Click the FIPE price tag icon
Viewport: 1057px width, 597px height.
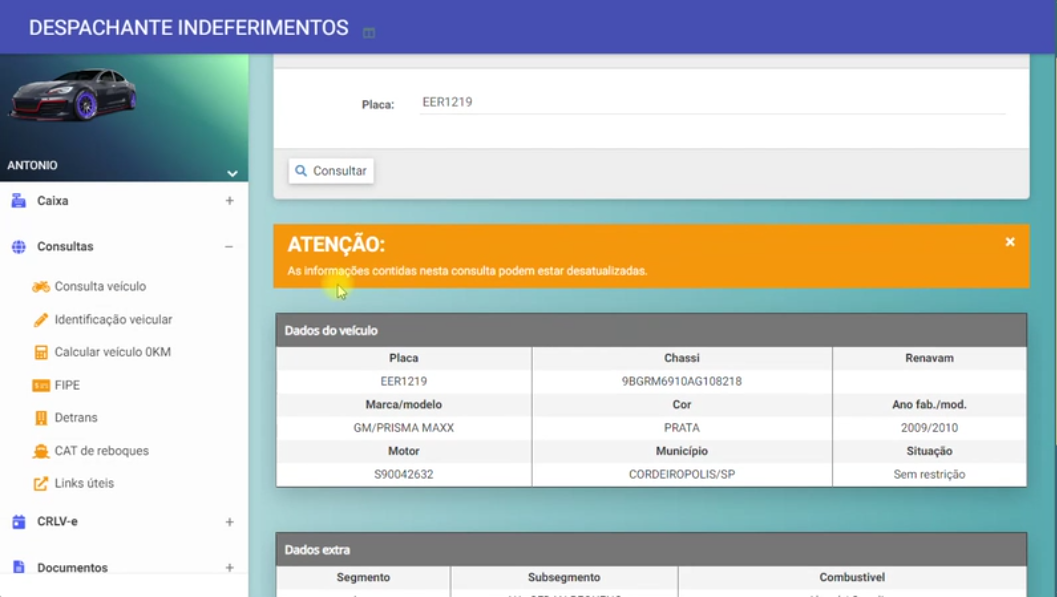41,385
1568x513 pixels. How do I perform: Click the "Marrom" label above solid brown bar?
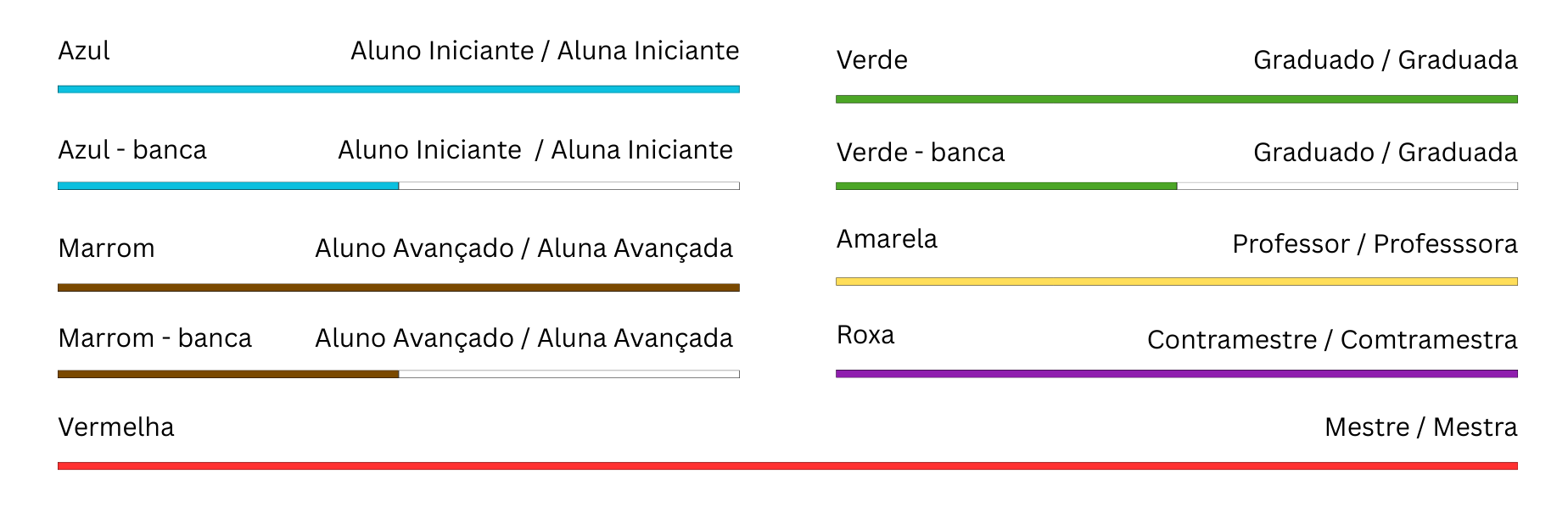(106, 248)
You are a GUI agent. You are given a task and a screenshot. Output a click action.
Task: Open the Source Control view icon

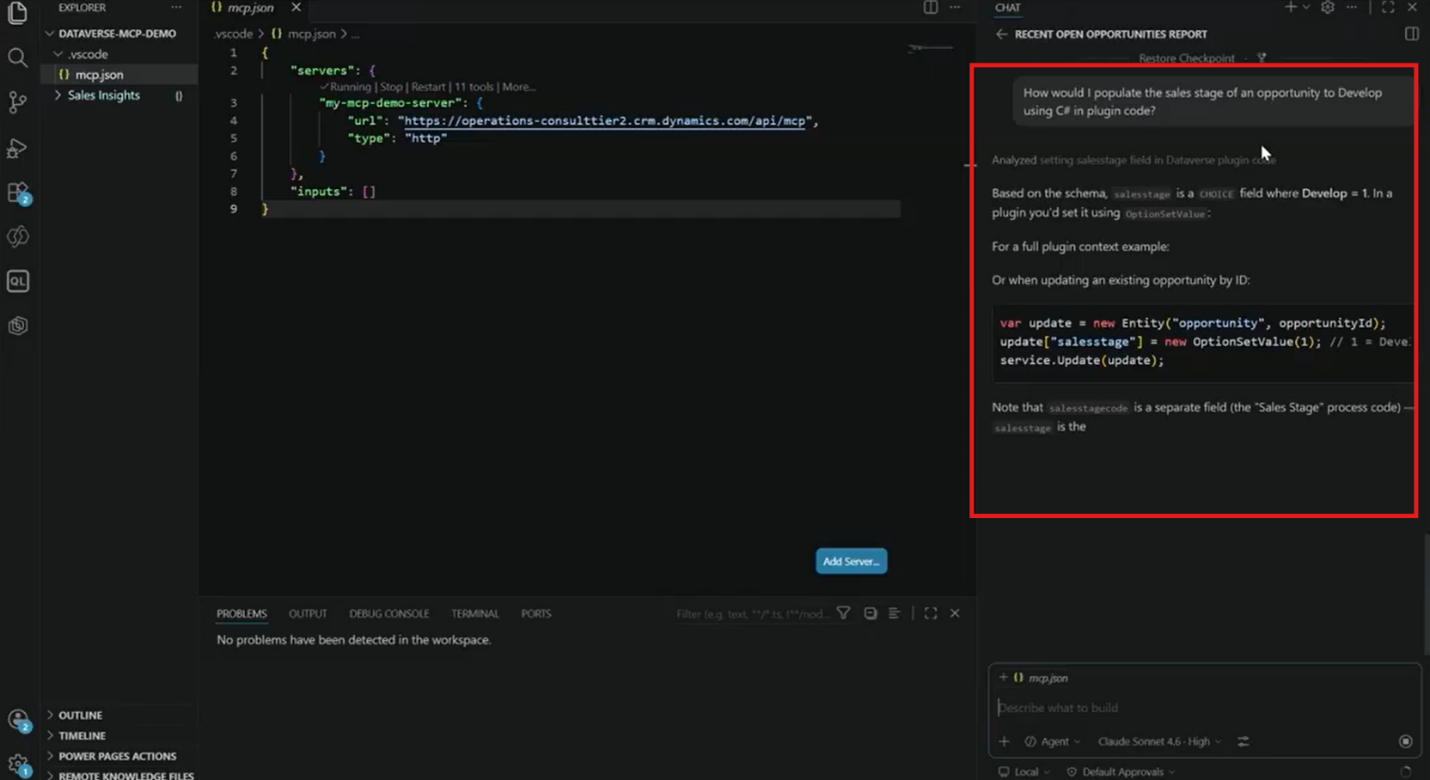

------------------------

* Action item
Output the data above exactly, beginning at its first line and ending with the line that holds "You are a GUI". Leave out the pictures and add nothing.

* Result below
Click the FIPE price tag icon
Viewport: 1057px width, 597px height.
41,385
1568x513 pixels. How do I perform: Click the "Marrom" label above solid brown bar?
(106, 248)
You are a GUI agent. You are given a task and a screenshot. Output a click action.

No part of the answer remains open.